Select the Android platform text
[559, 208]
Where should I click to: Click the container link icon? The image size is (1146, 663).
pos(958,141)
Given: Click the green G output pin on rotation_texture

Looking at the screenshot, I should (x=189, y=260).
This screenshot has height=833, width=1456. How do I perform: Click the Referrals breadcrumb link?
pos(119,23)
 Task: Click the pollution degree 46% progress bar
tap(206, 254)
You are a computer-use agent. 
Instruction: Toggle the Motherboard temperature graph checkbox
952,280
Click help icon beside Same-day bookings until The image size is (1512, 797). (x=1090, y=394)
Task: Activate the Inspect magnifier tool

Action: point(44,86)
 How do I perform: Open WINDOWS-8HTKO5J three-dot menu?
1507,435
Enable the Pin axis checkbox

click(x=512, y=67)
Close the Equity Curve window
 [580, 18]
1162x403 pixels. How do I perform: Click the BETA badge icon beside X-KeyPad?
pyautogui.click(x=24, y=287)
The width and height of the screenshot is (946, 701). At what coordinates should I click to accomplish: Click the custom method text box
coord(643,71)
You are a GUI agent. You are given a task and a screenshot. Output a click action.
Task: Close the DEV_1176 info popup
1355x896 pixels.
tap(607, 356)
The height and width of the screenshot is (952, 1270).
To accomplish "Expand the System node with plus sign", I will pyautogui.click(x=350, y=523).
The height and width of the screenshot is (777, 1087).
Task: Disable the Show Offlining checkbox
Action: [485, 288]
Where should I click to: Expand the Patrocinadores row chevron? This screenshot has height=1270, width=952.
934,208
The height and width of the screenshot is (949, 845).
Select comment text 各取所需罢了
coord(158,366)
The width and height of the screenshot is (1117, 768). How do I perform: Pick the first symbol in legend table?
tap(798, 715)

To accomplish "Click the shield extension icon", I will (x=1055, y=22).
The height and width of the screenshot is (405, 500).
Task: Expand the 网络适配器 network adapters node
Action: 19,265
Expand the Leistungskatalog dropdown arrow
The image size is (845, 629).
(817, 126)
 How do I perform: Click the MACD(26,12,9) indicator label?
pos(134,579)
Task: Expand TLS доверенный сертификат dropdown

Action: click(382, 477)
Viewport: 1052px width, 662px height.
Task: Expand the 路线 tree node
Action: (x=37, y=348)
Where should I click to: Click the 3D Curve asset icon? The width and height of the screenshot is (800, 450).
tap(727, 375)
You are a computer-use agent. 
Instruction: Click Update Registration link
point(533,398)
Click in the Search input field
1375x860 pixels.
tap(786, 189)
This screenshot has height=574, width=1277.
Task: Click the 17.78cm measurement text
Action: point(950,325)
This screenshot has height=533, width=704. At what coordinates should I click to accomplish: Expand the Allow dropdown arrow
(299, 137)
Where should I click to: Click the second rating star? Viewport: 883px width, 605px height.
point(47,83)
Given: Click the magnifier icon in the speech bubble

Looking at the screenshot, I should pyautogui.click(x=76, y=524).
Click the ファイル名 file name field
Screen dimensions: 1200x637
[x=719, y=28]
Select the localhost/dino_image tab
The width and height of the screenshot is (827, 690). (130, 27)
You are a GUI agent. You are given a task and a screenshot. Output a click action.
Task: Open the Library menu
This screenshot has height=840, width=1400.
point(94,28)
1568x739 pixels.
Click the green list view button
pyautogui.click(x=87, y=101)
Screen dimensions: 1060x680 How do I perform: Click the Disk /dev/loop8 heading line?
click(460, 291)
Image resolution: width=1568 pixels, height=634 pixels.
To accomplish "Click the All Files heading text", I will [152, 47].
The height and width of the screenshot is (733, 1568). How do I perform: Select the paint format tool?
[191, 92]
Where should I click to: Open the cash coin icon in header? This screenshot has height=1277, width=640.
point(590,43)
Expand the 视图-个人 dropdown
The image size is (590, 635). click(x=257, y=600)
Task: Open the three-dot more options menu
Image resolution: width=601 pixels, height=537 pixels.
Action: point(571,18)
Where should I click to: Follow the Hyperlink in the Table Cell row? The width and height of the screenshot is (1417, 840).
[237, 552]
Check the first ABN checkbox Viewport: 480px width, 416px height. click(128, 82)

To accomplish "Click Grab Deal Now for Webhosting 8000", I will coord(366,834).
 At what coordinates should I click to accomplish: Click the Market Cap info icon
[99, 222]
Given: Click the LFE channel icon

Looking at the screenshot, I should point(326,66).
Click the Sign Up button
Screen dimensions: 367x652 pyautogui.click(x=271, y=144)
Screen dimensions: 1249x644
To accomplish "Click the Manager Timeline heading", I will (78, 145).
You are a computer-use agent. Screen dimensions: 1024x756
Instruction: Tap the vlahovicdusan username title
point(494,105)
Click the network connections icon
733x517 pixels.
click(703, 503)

++++

Rewrite the listing above with "three-dot menu" replaced by "overflow menu", keeping everything else the same.

Select the Android platform text
[559, 208]
Where should I click to: Click the container link icon? The image size is (1146, 663).
pos(958,141)
Given: Click the green G output pin on rotation_texture

Looking at the screenshot, I should (x=189, y=260).
This screenshot has height=833, width=1456. How do I perform: Click the Referrals breadcrumb link?
pos(119,23)
 Task: Click the pollution degree 46% progress bar
tap(206, 254)
You are a computer-use agent. 
Instruction: Toggle the Motherboard temperature graph checkbox
952,280
Click help icon beside Same-day bookings until The image size is (1512, 797). (x=1090, y=394)
Task: Activate the Inspect magnifier tool

Action: point(44,86)
 How do I perform: Open WINDOWS-8HTKO5J overflow menu?
1507,435
Enable the Pin axis checkbox

click(x=512, y=67)
Close the Equity Curve window
 [580, 18]
1162x403 pixels. How do I perform: Click the BETA badge icon beside X-KeyPad?
pyautogui.click(x=24, y=287)
The width and height of the screenshot is (946, 701). At what coordinates should I click to accomplish: Click the custom method text box
coord(643,71)
You are a GUI agent. You are given a task and a screenshot. Output a click action.
Task: Close the DEV_1176 info popup
1355x896 pixels.
tap(607, 356)
The height and width of the screenshot is (952, 1270).
To accomplish "Expand the System node with plus sign", I will pyautogui.click(x=350, y=523).
The height and width of the screenshot is (777, 1087).
Task: Disable the Show Offlining checkbox
Action: [485, 288]
Where should I click to: Expand the Patrocinadores row chevron? This screenshot has height=1270, width=952.
934,208
The height and width of the screenshot is (949, 845).
Select comment text 各取所需罢了
coord(158,366)
The width and height of the screenshot is (1117, 768). How do I perform: Pick the first symbol in legend table?
tap(798, 715)

To accomplish "Click the shield extension icon", I will (x=1055, y=22).
The height and width of the screenshot is (405, 500).
Task: Expand the 网络适配器 network adapters node
Action: 19,265
Expand the Leistungskatalog dropdown arrow
The image size is (845, 629).
(817, 126)
 How do I perform: Click the MACD(26,12,9) indicator label?
pos(134,579)
Task: Expand TLS доверенный сертификат dropdown

Action: click(382, 477)
Viewport: 1052px width, 662px height.
Task: Expand the 路线 tree node
Action: (x=37, y=348)
Where should I click to: Click the 3D Curve asset icon? The width and height of the screenshot is (800, 450).
tap(727, 375)
You are a computer-use agent. 
Instruction: Click Update Registration link
point(533,398)
Click in the Search input field
1375x860 pixels.
tap(786, 189)
This screenshot has height=574, width=1277.
Task: Click the 17.78cm measurement text
Action: point(950,325)
This screenshot has height=533, width=704. At what coordinates should I click to accomplish: Expand the Allow dropdown arrow
(299, 137)
Where should I click to: Click the second rating star? Viewport: 883px width, 605px height.
point(47,83)
Given: Click the magnifier icon in the speech bubble

Looking at the screenshot, I should pyautogui.click(x=76, y=524).
Click the ファイル名 file name field
Screen dimensions: 1200x637
[x=719, y=28]
Select the localhost/dino_image tab
The width and height of the screenshot is (827, 690). (130, 27)
You are a GUI agent. You are given a task and a screenshot. Output a click action.
Task: Open the Library menu
This screenshot has height=840, width=1400.
point(94,28)
1568x739 pixels.
Click the green list view button
pyautogui.click(x=87, y=101)
Screen dimensions: 1060x680 How do I perform: Click the Disk /dev/loop8 heading line?
click(460, 291)
Image resolution: width=1568 pixels, height=634 pixels.
To accomplish "Click the All Files heading text", I will [152, 47].
The height and width of the screenshot is (733, 1568). How do I perform: Select the paint format tool?
[191, 92]
Where should I click to: Open the cash coin icon in header? This screenshot has height=1277, width=640.
point(590,43)
Expand the 视图-个人 dropdown
The image size is (590, 635). click(x=257, y=600)
Task: Open the three-dot more options menu
Image resolution: width=601 pixels, height=537 pixels.
Action: point(571,18)
Where should I click to: Follow the Hyperlink in the Table Cell row? The width and height of the screenshot is (1417, 840).
[237, 552]
Check the first ABN checkbox Viewport: 480px width, 416px height. click(128, 82)

To accomplish "Click Grab Deal Now for Webhosting 8000", I will coord(366,834).
 At what coordinates should I click to accomplish: Click the Market Cap info icon
[99, 222]
Given: Click the LFE channel icon

Looking at the screenshot, I should point(326,66).
Click the Sign Up button
Screen dimensions: 367x652 pyautogui.click(x=271, y=144)
Screen dimensions: 1249x644
To accomplish "Click the Manager Timeline heading", I will (78, 145).
You are a computer-use agent. Screen dimensions: 1024x756
Instruction: Tap the vlahovicdusan username title
point(494,105)
Click the network connections icon
733x517 pixels.
click(703, 503)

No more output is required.